If the total space of circle bundle over higher genus surface admit Riemannian metric of non-positive sectional curvature?
I wish to use the result about the question and find Leeb's work *3-manifolds with(out) metrics of nonpositive curvature* relate it. But I can not understand the paper since I am a novice in 3-dimension manifold, so I ask for help .

Leeb asked in 1995: *which compact aspherical
3-manifolds admit Riemannian metrics of nonpositive sectional curvature?* Do we know more results about the question though the progress of those years in 3-manifold?

Add: Thanks to Thiku's answer, it is clearly for aspherical 3-manifold. It may too ambitious to ask *which compact aspherical smooth
n-manifolds (n>3) admit Riemannian metrics of nonpositive sectional curvature?*, since Davis and Januszkiewicz proved some exotic aspherical closed manifolds in the paper *Hyperbolization of polyhedra*. For example, *for each n≥4 there exists an aspherical closed n-dimensional manifold such that its universal covering is not homeomorphic to n-dimension Euclid space.* So I reduce it to the following questions:

1) If the total space of circle bundle over closed manifold with Riemannian metric of non-positive sectional curvature also admits Riemannian metric of non-positive sectional curvature?

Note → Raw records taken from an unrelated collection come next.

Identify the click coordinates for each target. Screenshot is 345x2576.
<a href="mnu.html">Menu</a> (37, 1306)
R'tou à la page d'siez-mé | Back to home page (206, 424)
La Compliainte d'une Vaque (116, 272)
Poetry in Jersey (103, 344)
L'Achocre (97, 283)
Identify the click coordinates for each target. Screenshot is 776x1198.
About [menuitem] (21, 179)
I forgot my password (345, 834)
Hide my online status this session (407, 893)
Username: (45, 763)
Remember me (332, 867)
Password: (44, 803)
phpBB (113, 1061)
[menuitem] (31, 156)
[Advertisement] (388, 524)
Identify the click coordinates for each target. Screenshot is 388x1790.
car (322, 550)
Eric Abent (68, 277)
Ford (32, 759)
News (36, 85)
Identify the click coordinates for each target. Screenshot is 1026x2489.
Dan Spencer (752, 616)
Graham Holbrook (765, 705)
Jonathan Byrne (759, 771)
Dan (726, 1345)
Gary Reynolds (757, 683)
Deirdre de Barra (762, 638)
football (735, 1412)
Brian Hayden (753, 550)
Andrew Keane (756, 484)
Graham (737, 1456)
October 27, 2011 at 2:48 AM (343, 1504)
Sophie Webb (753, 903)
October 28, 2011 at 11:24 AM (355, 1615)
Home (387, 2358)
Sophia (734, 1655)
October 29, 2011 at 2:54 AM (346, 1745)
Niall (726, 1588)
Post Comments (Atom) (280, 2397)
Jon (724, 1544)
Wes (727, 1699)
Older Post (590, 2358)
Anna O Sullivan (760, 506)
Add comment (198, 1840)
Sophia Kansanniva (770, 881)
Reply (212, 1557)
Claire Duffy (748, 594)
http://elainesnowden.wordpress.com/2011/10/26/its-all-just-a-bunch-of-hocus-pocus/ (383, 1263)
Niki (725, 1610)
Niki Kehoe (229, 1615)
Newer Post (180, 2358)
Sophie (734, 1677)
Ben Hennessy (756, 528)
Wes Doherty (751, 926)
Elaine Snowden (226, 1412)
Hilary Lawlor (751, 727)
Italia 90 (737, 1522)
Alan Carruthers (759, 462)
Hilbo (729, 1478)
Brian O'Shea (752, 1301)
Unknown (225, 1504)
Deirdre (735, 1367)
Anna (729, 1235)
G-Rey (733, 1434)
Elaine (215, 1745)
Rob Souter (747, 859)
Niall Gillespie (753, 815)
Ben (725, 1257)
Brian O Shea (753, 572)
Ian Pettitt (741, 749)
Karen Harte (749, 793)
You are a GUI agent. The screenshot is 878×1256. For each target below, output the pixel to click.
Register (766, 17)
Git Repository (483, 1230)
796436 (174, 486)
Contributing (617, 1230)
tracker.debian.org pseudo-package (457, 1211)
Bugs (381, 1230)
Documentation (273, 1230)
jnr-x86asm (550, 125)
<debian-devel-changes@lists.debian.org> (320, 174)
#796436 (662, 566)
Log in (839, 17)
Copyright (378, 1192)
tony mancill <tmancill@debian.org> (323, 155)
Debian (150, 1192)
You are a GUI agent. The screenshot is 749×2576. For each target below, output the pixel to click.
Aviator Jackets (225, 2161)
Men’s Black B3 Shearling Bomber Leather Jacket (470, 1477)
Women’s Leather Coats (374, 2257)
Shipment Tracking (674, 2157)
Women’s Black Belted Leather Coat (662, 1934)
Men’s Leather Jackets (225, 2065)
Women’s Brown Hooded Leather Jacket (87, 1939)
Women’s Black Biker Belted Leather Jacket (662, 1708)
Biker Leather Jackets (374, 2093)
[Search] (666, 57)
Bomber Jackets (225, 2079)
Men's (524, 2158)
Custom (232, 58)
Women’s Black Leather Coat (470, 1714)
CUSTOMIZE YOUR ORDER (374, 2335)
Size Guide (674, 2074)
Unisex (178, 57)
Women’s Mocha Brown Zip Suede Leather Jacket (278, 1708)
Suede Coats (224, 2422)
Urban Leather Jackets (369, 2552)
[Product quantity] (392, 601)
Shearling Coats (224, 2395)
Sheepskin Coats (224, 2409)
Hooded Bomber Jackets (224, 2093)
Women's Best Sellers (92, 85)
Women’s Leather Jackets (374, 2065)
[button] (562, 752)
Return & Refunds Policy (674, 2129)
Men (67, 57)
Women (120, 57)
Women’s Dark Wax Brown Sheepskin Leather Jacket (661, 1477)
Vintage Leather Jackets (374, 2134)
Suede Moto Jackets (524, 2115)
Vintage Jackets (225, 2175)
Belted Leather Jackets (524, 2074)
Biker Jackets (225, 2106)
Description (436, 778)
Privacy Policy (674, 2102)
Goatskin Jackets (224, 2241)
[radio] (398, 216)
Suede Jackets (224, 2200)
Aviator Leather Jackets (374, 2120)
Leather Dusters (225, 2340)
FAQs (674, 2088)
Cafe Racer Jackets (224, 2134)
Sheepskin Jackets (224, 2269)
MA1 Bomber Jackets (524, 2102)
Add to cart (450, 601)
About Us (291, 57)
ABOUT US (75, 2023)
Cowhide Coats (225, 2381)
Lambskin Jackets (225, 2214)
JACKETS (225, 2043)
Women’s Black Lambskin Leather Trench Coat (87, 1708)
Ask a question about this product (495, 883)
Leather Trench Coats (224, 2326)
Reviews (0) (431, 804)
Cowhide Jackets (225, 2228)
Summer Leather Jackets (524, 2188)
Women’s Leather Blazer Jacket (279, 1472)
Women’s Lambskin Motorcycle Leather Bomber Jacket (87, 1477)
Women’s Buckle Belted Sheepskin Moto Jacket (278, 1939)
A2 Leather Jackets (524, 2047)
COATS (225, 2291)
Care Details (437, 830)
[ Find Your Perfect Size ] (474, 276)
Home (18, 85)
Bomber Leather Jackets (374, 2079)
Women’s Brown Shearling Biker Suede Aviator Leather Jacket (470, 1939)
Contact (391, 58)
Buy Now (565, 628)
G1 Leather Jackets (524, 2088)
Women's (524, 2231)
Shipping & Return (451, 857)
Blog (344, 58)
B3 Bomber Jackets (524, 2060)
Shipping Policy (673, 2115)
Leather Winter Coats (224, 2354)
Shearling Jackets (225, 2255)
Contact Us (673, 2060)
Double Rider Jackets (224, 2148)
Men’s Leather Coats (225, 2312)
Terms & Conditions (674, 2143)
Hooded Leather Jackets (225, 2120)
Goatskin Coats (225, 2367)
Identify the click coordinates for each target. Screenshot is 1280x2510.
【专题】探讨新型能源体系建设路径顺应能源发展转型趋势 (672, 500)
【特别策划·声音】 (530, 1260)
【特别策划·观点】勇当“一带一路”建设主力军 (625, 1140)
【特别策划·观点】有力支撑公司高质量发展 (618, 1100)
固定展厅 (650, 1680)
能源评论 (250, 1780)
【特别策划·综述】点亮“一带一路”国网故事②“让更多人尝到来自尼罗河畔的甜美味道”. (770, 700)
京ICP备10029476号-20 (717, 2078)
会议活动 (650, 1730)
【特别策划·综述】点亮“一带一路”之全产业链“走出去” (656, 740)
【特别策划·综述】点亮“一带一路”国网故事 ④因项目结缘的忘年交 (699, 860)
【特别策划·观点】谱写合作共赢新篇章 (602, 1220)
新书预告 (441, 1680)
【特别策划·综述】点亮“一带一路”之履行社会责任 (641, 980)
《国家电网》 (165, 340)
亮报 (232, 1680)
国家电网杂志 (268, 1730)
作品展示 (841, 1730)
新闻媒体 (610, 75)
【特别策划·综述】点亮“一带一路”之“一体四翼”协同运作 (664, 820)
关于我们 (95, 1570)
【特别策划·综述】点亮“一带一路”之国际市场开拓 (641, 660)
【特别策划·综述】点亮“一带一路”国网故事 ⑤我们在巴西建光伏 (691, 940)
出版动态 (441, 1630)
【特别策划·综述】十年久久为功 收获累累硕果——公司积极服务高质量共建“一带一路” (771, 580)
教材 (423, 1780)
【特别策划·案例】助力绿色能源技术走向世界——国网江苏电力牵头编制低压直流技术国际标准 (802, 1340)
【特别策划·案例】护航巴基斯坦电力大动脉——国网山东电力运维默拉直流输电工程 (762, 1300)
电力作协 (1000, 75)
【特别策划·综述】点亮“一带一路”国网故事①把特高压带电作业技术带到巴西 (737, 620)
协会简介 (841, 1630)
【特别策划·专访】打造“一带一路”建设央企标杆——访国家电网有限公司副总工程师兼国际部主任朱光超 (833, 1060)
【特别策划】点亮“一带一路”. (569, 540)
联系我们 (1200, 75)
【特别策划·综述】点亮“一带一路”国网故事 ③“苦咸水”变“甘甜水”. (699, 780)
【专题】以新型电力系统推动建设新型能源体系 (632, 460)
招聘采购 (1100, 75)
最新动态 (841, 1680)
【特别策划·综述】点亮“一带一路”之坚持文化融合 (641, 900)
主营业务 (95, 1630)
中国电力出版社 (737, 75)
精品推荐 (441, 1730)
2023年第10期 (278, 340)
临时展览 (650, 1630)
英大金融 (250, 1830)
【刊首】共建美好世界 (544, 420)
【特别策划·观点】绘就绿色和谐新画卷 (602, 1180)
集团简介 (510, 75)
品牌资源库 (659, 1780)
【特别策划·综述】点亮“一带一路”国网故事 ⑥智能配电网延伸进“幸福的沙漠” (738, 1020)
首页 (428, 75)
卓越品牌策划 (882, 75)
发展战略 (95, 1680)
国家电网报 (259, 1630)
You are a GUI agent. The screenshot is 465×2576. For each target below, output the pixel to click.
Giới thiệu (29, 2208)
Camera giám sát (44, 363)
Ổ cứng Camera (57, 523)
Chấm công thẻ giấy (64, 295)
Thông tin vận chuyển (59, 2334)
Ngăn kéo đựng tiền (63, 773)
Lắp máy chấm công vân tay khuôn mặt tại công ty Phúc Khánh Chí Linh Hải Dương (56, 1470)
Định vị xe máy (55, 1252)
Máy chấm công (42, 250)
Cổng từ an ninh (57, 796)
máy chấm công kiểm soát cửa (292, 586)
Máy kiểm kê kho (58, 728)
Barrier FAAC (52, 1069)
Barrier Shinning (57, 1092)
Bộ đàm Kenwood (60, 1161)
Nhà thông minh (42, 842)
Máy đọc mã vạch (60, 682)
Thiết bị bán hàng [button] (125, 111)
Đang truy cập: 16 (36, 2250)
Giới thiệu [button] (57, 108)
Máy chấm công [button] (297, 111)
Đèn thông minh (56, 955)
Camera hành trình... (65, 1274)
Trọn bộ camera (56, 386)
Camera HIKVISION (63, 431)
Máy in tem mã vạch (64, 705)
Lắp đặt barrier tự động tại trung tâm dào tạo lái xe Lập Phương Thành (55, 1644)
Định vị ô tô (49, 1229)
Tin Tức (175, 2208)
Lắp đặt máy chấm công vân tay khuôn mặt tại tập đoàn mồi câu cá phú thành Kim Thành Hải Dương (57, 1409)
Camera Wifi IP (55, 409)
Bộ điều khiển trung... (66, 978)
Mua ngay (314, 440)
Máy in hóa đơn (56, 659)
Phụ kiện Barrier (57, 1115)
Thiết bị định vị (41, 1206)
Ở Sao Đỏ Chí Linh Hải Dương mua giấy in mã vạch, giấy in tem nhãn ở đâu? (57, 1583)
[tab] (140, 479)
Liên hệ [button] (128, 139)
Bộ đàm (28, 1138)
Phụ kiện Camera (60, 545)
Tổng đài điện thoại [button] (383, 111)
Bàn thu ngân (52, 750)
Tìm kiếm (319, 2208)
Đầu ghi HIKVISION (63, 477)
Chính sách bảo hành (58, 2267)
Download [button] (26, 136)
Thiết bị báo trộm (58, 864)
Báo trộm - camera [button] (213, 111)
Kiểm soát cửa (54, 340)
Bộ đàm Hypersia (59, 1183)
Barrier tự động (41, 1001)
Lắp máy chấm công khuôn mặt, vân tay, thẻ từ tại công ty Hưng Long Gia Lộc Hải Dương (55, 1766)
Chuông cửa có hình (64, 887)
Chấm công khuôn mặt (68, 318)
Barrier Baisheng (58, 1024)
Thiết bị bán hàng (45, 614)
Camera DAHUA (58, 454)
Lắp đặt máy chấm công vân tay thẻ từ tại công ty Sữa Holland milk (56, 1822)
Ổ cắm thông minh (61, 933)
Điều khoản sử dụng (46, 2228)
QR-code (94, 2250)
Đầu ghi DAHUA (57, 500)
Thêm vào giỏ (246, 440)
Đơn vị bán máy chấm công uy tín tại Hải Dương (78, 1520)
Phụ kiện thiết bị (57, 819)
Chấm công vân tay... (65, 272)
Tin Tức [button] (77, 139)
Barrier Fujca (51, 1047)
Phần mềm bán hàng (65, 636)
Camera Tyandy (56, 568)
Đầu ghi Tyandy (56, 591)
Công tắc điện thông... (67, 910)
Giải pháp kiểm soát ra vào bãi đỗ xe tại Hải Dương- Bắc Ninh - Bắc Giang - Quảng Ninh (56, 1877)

2) If the total space of fiber bundle over circle, which the fiber are closed manifold with Riemannian metric of non-positive sectional curvature, also admits Riemannian metric of non-positive sectional curvature?

3) In general, given the fiber bundle with fiber and base space are closed manifolds with Riemannian metric of non-positive sectional curvature, if its total space also admits Riemannian metric of non-positive sectional curvature?